■ ABOUT THIS TASK: The lines to transcribe run from the top of the material below to the line with "You are a computer-use", inclusive. Leave the pictures behind.

■ AVAILABLE DATA:
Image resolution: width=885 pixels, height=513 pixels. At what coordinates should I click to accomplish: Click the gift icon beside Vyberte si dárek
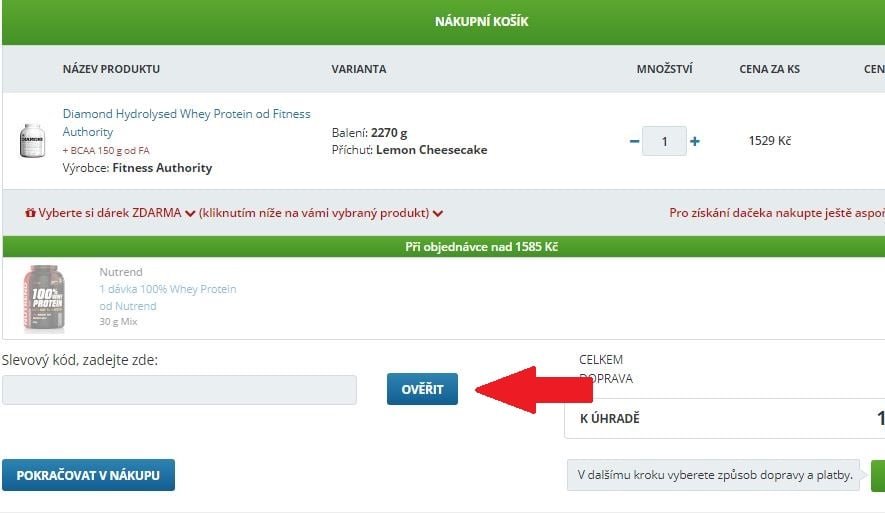[x=30, y=213]
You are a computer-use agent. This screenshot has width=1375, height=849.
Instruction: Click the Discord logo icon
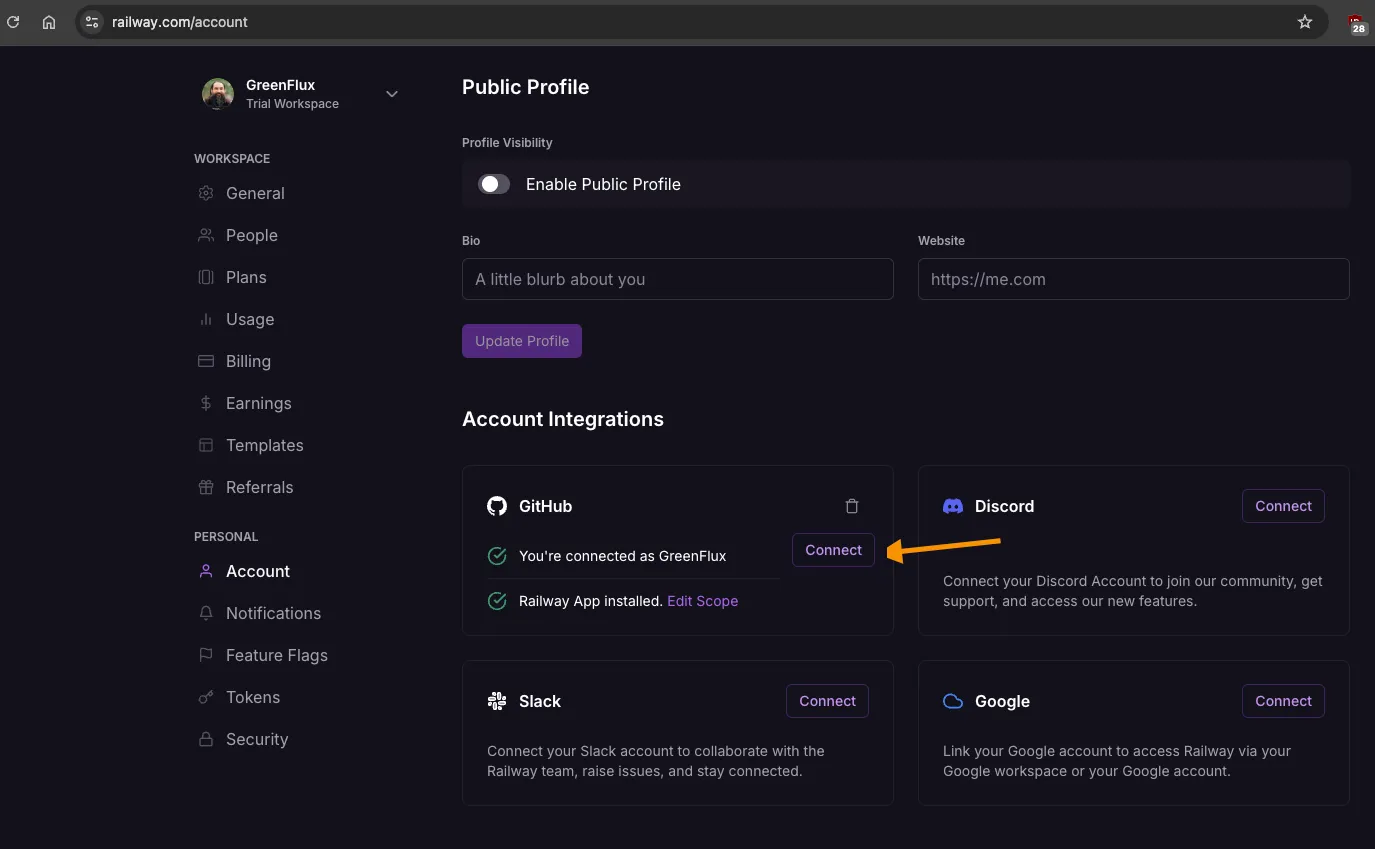click(953, 506)
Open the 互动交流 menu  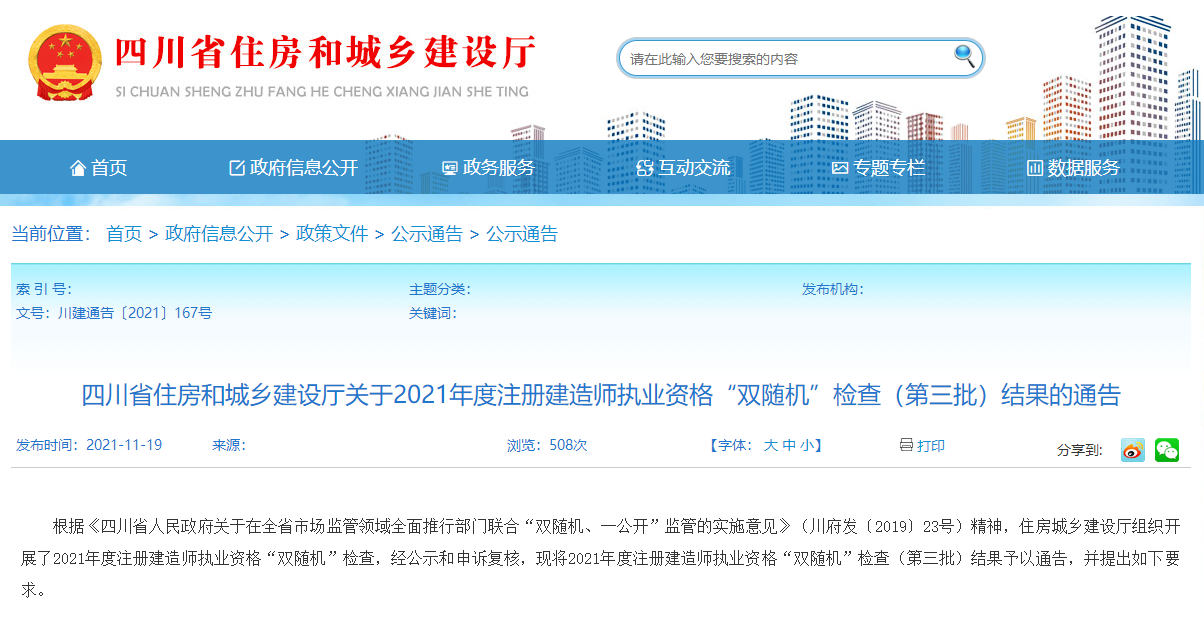pyautogui.click(x=689, y=167)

■ SOLUTION:
Image resolution: width=885 pixels, height=513 pixels. At what coordinates should I click to accomplish: Click the gift icon beside Vyberte si dárek
[x=30, y=213]
You are a computer-use agent. This screenshot has width=1375, height=849.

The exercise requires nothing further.